We next determined that all 81 of the PBM probes bearing the H4-SBM were in fact HNF4-specific binders; they all bound HNF4α but none bound RXRα or COUTF2 ( Figure 2 D, left panel). There were two exceptions (AGGTCAAAG TC CA and GGGTCAAAG TC CA) that bound RXRα and COUPTF2 weakly; they are hybrids of the canonical DR1 and the HNF4-specific half site. In contrast, the probes containing AG TC CA only in the 5′ half site were not completely specific for HNF4α ( Figure 2 D, middle panel) while those with the canonical AGGTCA in the 3′ half site preferred COUPTF2 and RXRα ( Figure 2 D, right panel). Finally, a similar analysis of 16 H4-SBM-like motifs with all possible permutations at p10 and p11 confirmed that the H4-SBM xxxCAAAG TC CA is the only motif recognized by HNF4α specifically ( Supplementary Figure S3 ).
H4-SBM is bound by HNF4α but not RXRα in vivo
Since the DNA in the PBM does not necessarily have exactly the same conformation as DNA wrapped in nucleosomes, we determined whether the H4-SBM bound by HNF4α in vitro is also bound in vivo by analyzing 26 publicly available genome-wide occupancy profiles for 14 NRs ( Supplementary Table S1 ). Since data from the same tissue/cell type were not available for all the NRs and since we are concerned with binding motifs and not specific target genes, we combined and compared ChIP-seq data for a given NR across different conditions/cell types for greater statistical power. First, we compared HNF4α ChIP’ed from mouse liver ( 48 ) and RXRα ChIP’ed from mouse 3T3-L1 (pre-adipocyte) cells ( 49 ). In 12 097 peaks unique to HNF4α, the motif mined by Gibbs Motif Sampler ( 39 ) was found to be very similar to the H4-SBM, whereas the motif in 4285 peaks unique to RXRα was more similar to the canonical DR1 ( Figure 3 A). Interestingly, there were 736 ChIP peaks for HNF4α in liver and RXRα in pre-adipocytes that overlapped; the motif mined from those peaks had minor variations from both the H4-SBM and the canonical DR1 but was nearly identical for RXRα and HNF4α.
We next compared the enrichment of the 16 different half site sequences with all possible permutations at p10 and p11 in ChIP-seq peaks of RXRα and HNF4α. The H4-specific half site sequence AG TC CA had a 2-fold higher enrichment level compared to control regions ( P = 0.001) in the HNF4α peaks but not the RXRα peaks ( Figure 3 B).
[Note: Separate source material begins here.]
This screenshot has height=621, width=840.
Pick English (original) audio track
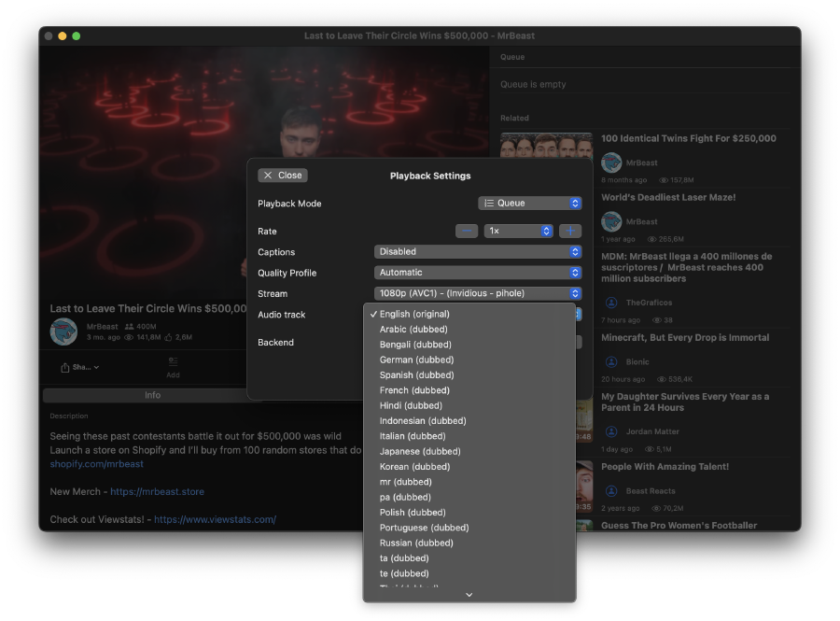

In contrast, the canonical AGGTCA half site showed high and comparable enrichment in both the HNF4α and RXRα peaks. These results suggest that the H4-specific half site is preferred by HNF4α but not RXRα in vivo .
Since ChIP-seq peaks typically cover a region much larger than the size of a TF binding site, it is frequently assumed that the binding site of a protein is close to the peak center (peak summit). Therefore, we compared the distance from the peak center to the canonical and HNF4-specific half site in the ChIP peaks. In both the HNF4α and RXRα peaks, the canonical half site AGGTCA was significantly enriched around the peak center compared to random sequences ( P < 0.001); adding 1 nt at a time to the 5′ side of the motif significantly increased the enrichment ( Figure 3 C, left panels). In contrast, when the HNF4-specific half site was analyzed, the enrichment was observed in HNF4α peaks but not the RXRα peaks (right panels), confirming that the H4-SBM (CAAAG TC CA) is bound in vivo by HNF4α but not RXRα.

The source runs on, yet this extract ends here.